The kinetic study of a chemical reaction or of a chemical mechanism is the study of its reaction rates. It establishes the variation over time of the concentrations of molecules based on measurements and observational data. It offers a time profile for the components taking part in transactions in a given time interval. A kinetic study offers important information not just about the behaviour of new components, such as tokens, but also on how their presence influences the speed or efficiency at which products are being sold.

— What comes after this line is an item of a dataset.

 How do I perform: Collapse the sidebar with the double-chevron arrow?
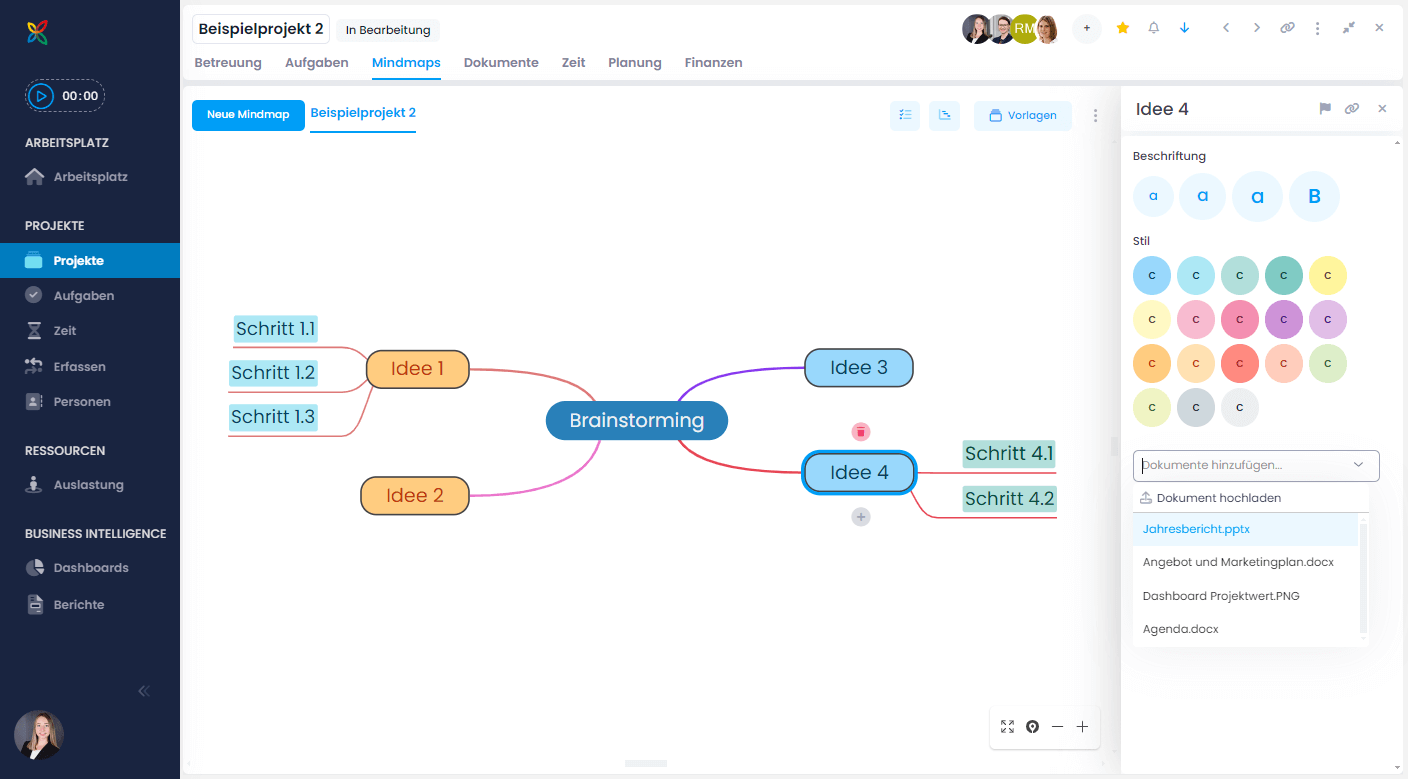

In this section, we make the assumption that chemical reactions are not elementary reactions (meaning that there is no direct correspondence between the order of reactions and their stoichiometry/coefficient). While treating their analysis similarly, one can imagine a scenario in which the product (X or Y) is in unlimited supply. Changing the quantity (due to the fact that the described transactions happen in a market, a closed space, we take the liberty of using “concentration” and “quantity” interchangeably throughout the paper) of the product in this case has no effect on the rate of the reaction. However, the more money there is available, the faster the transactions will happen.

If we use square brackets for concentration (e.g., $\left[A\right]$ is the concentration of molecule A) and $r_x$ for the reaction rate (e.g., $r_2$ is the reaction rate of Equation (2)), we can draw some simple conclusions from the model. First, if the relationship between money and the reaction rate is linear, the reaction rate will become first order with respect to $\left[A\right]$ and zero order with respect to $\left[X\right]$ or $\left[Y\right]$: $r_2=k{\left[X\right]}^0{\left[A\right]}^1$ and $r_3=k{\left[Y\right]}^0{\left[A\right]}^1$, where the type of notation $r_2$ refers to the reaction rate of Equation (2). If, on the other hand, the demand for the product is unlimited and the product is in short supply, only the product quantity will have an effect on the reaction rate, and hence, the rate will become first order with respect to $\left[X\right]$ or $\left[Y\right]$ and zero order with respect to $\left[A\right]$: $r_2=k{\left[X\right]}^1{\left[A\right]}^0$ and $r_3=k{\left[Y\right]}^1{\left[A\right]}^0$. All of the reaction rates (including those for Equations (6)–(8)) can be found in

Table 2. The expressions for the reaction rates in RM1 and RM2s for the two cases in which the quantity of money is much larger than the quantity of products and vice versa.

Cases	Reaction Rates in RM1—Equations (2) and (3)	Reaction Rates in RM2s—Equations (6)–(8)
	$r_2=k_1{\left[X\right]}^1{\left[A\right]}^0$	$r_6=k_3{\left[X\right]}^1{\left[A\right]}^0$
$\left[A\right]\gg \left[Z\right]$	$r_3=k_2{\left[Y\right]}^1{\left[A\right]}^0$	$r_7=k_4{\left[Y\right]}^1{\left[C\right]}^0$
		$r_8=k_5{\left[Y\right]}^1{\left[A\right]}^0$
$\left[Z\right]\gg \left[A\right]$	$r_2=k_1{\left[X\right]}^0{\left[A\right]}^1$	$r_6=k_3{\left[X\right]}^0{\left[A\right]}^1$
	$r_3=k_2{\left[Y\right]}^0{\left[A\right]}^1$	$r_7=k_4{\left[Y\right]}^0{\left[C\right]}^1$

. Reaction rates can be of the second order with respect to the concentrations of certain components too, meaning that doubling the concentration of a component will quadruple the reaction rate; while this situation is quite common, we do not discuss it in this paper.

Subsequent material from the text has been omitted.